AVAILABLE DATA: Begin

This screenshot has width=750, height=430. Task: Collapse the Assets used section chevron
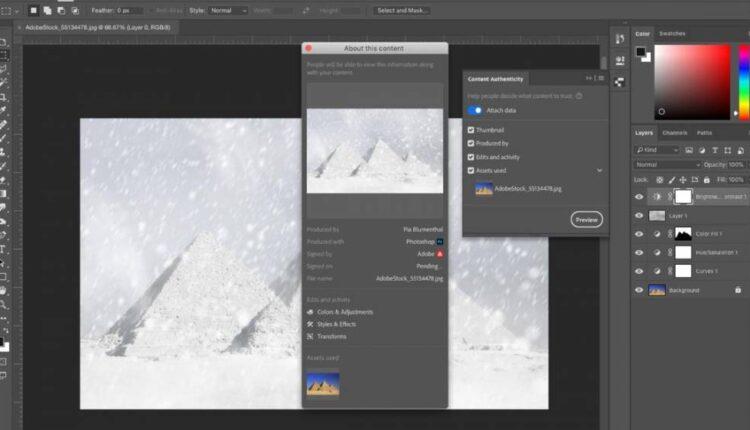pos(599,171)
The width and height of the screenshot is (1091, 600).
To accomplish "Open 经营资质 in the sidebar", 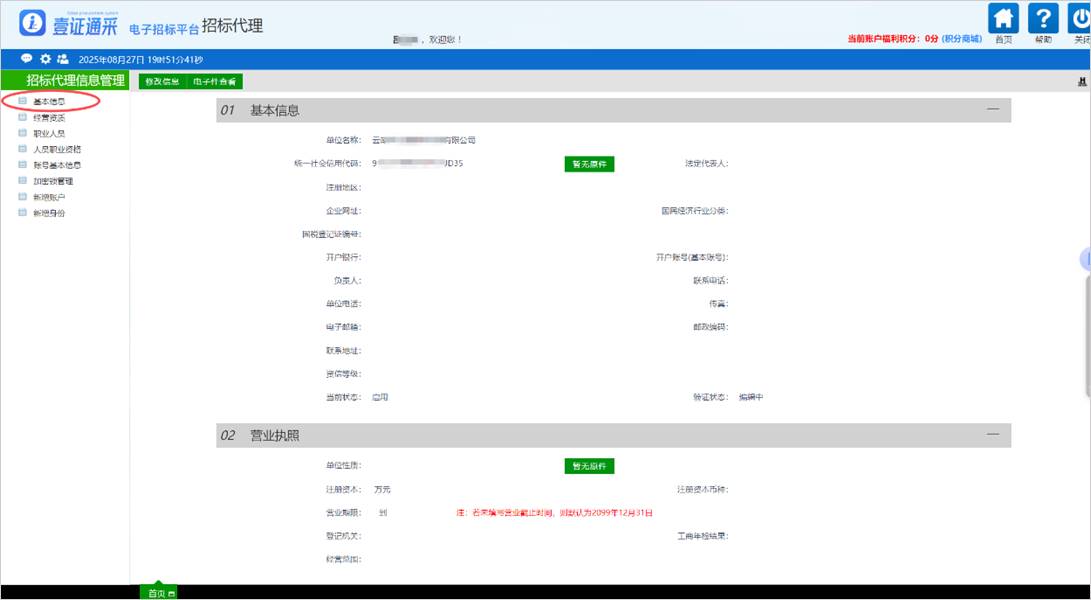I will click(49, 117).
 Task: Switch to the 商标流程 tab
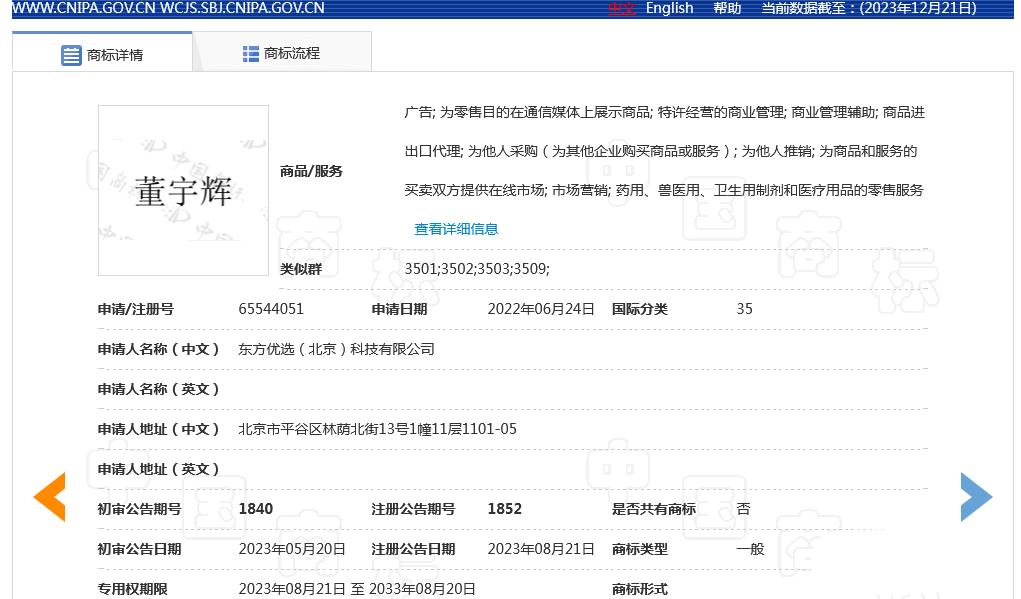tap(281, 53)
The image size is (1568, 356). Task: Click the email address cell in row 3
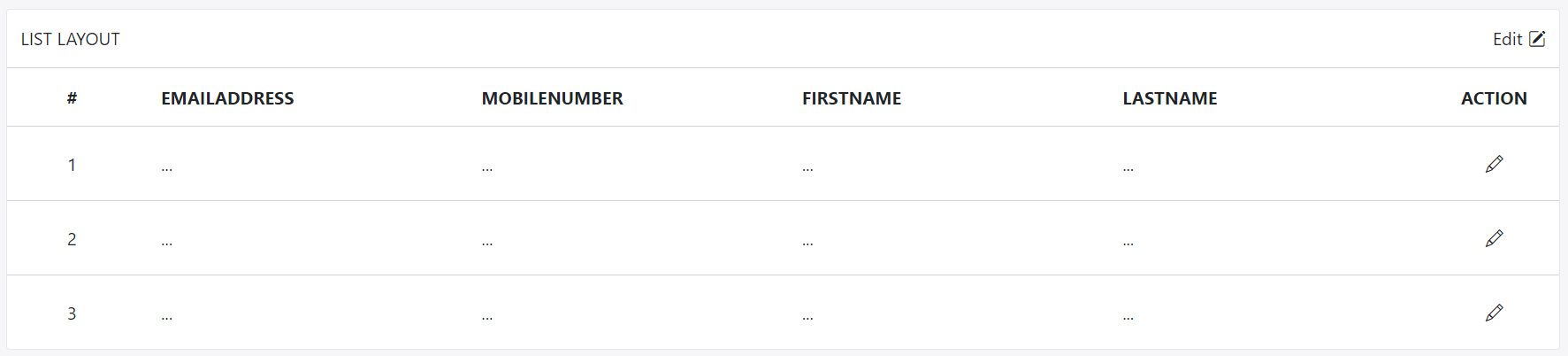[x=167, y=314]
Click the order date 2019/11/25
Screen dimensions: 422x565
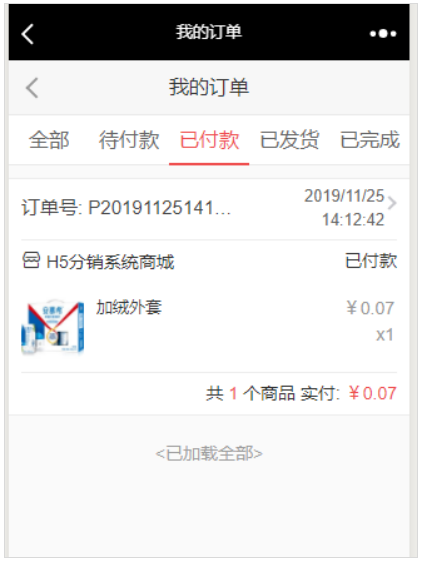tap(344, 196)
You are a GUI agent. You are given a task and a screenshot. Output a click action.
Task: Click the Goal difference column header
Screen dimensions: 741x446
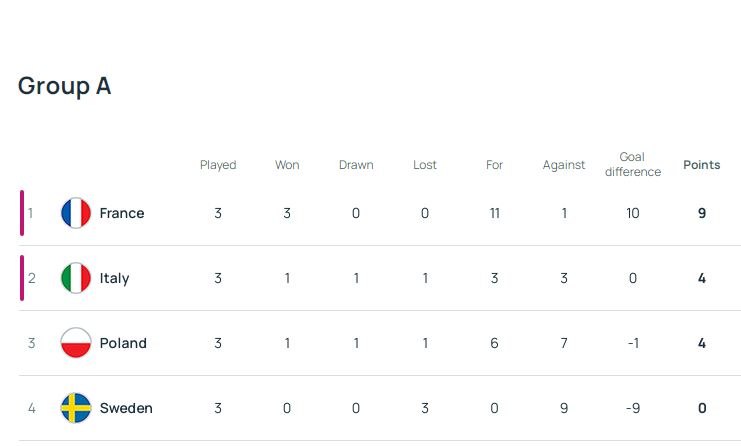(633, 164)
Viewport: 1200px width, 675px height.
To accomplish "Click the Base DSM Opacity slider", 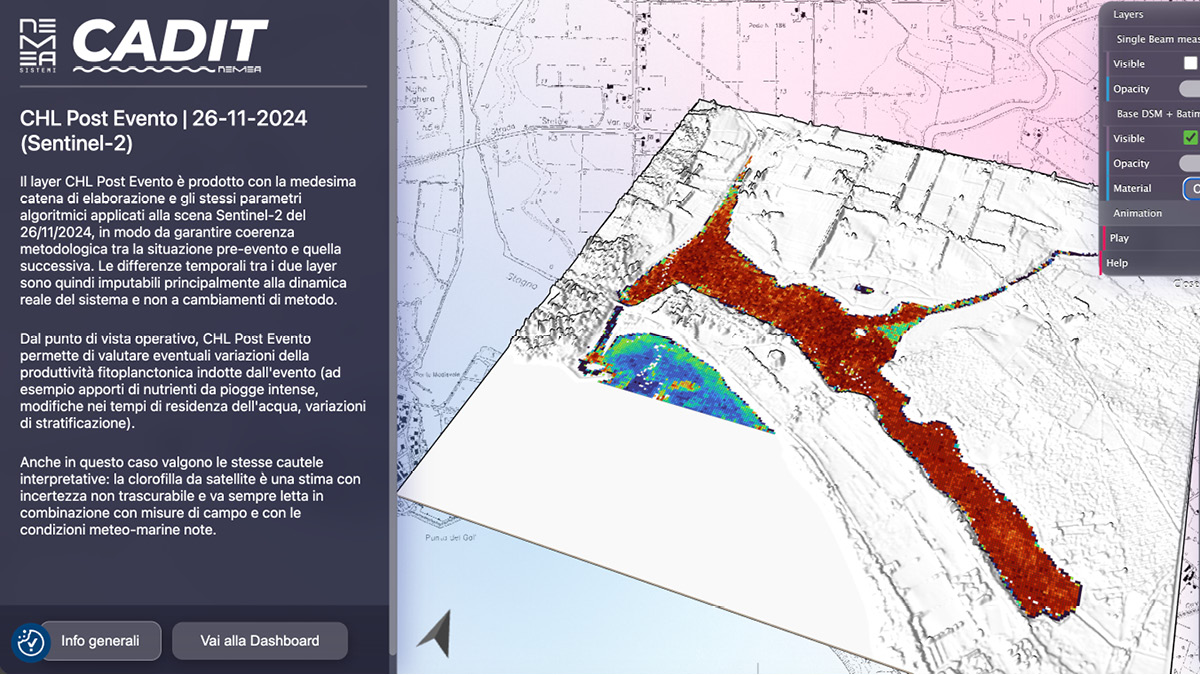I will pos(1189,163).
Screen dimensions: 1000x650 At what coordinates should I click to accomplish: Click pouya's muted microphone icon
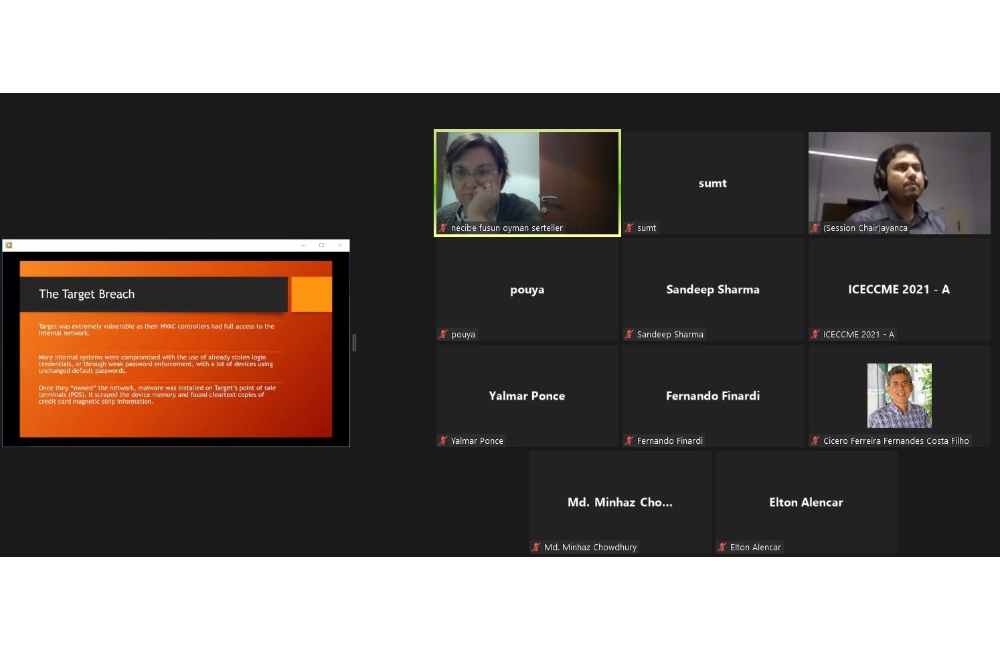(x=443, y=334)
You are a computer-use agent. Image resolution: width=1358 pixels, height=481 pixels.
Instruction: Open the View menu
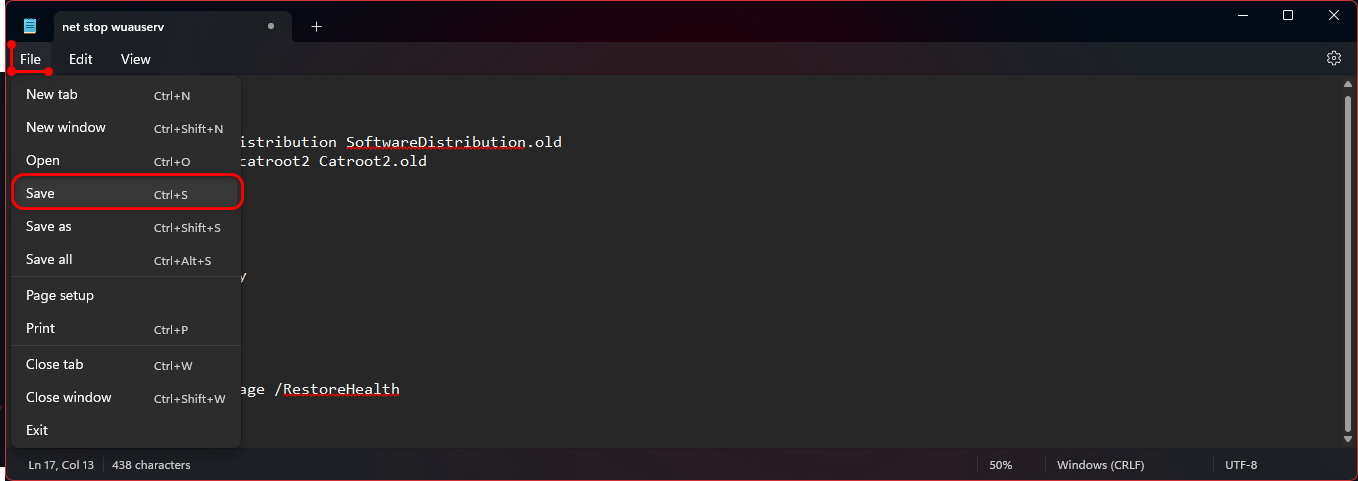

AVAILABLE DATA: End

» **WHAT YOU ARE ASKED TO DO**
Each line in the records above that contains the word "agent" must be copied.

» **RESPONSE TO THE EXERCISE**
You are a GUI agent. You are given a task and a screenshot. Output a click action.
You are a computer-use agent. Image resolution: width=1358 pixels, height=481 pixels.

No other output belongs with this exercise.